[EXERCISE TEXT]:
= Beginning of Section =

The church has long been haunted by a dualism … But the Bible eschews every dualism and asserts the materiality of creation over which God generously presides. That pernicious dualism has readily produced a religion that is disconnected from public realty and has sanctioned predatory economic practices that go hand in hand with intense and pious religion. Thus the earlier robber barons were card-carrying Christians in good standing; and in our time the church is mostly silent in the face of a predatory economy that reduces many persons to second-class humanity. That deceptive misreading is aided and abetted by a lectionary that mostly disregards the hard texts on money and possessions. xxi
So begins Walter Brueggemann in his new book Money and Possessions.
The quote above reveals a big concern of this book: the church has generally ‘bottled it’ when it comes to speaking of money and possessions within a highly acquisitive culture. To do this requires putting on blinkers in how we read the Bible because from Genesis to Revelation the Bible has an enormous amount to say on the material world.
Do you agree that Christianity tends to be dualistic when it comes to money and possessions? Heard any good sermons on money recently?
He outlines 6 theses concerning money and possessions in the Bible and further proposes that at each point the Bible flatly contradicts the global market economy which now so totally dominates our lives.
I’ve cannibalised what he says along with bits of my own commentary into a wee table:
The greatest achievement of capitalism’s advance is that somehow it is seen as ‘natural’ or ‘inevitable’.

= End of Section =

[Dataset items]
= Beginning of Section =

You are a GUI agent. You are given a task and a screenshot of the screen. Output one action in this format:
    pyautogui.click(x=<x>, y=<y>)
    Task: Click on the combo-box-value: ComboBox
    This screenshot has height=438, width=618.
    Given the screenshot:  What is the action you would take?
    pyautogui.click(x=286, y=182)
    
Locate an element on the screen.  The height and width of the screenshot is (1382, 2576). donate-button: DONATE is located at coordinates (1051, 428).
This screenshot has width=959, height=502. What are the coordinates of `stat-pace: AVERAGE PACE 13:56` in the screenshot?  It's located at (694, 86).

= End of Section =

[REQUIRED WORK]: Transcribe the text on money and possessions in the Bible, beginning at the words "He outlines 6" and stopping after "as ‘natural’ or ‘inevitable’.".

[ANSWER TO THE EXERCISE]:
He outlines 6 theses concerning money and possessions in the Bible and further proposes that at each point the Bible flatly contradicts the global market economy which now so totally dominates our lives.
I’ve cannibalised what he says along with bits of my own commentary into a wee table:
The greatest achievement of capitalism’s advance is that somehow it is seen as ‘natural’ or ‘inevitable’.